Akan tetapi globalisasi dan modernisasi dirasa sudah menggerus jati diri perempuan di Minang, untuk itu marilah kita kupas kembali filosofi mendalam yang disiratkan dari baju adat ini.
1. Limpapeh
Seperti yang telah kita bahas sebelumnya, Limpapeh memiliki arti tonggak utama di sebuah bangunan, yang merupakan tumpuan kekuatan dari tonggak lainnya.
Minangkabau sejatinya menjunjung tinggi marwah perempuan yang dibuktikan dengan sistem kekerabatan yang mengikuti garis keturunan ibu, dimana kaum perempuan dianggap sebagai pelopor utama dalam melestarikan nilai adat di Rumah Gadang.
2. Tingkuluak
Berbentuk runcing menyerupai gonjong Rumah Gadang, Tingkuluak ini menggambarkan atap rumah gadang Minangkabau seperti dua tanduk, adapun bahan yang digunakan untuk tingkuluak berupa kain salendang. Tingkuluak juga umumnya ditemukan dalam upacara adat di Minangkabau.
3. Suntiang
Suntiang kerap disamakan dengan sebuah mahkota, suntiang adalah hiasan yang dikenakan di kepala oleh wanita Minangkabau pada saat menikah, berbentuk setengah lingkaran dengan hiasan kupu-kupu, atau bunga.

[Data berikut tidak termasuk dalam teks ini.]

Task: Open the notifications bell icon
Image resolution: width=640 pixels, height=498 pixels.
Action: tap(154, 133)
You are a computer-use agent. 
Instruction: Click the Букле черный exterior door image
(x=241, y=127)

Suntiang biasanya terbuat dari bahan tembaga, perak hingga emas. Akan tetapi karena bobot yang terlalu memberatkan, suntiang di Minang dimodifikasi menggunakan aluminium, sehingga tidak menghilangkan unsur estetikanya dan bobotnya menjadi lebih ringan.

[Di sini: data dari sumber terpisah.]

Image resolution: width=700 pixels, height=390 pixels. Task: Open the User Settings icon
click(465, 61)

Suntiang menggambarkan seorang perempuan yang sedang menempuh masa peralihan dari remaja menjadi dewasa, dengan melansungkan pernikahan.
Suntiang Gadang sebutan hiasan kepala bagi mempelai perempuan, suntiang ini memiliki tingkatan-tingkatannya sendiri, jumlah suntiang harus ganjil dengan tingkat tertinggi adalah sebelas tingkat, dan tujuh tingkat paling rendah.
Filosofi suntiang ini adalah berupa gambaran betapa beratnya tanggung jawab yang dipikul oleh seorang perempuan Minang terlebih setelah ia menikah, meliputi keluarga dan lingkungan tempat ia tinggal setelahnya.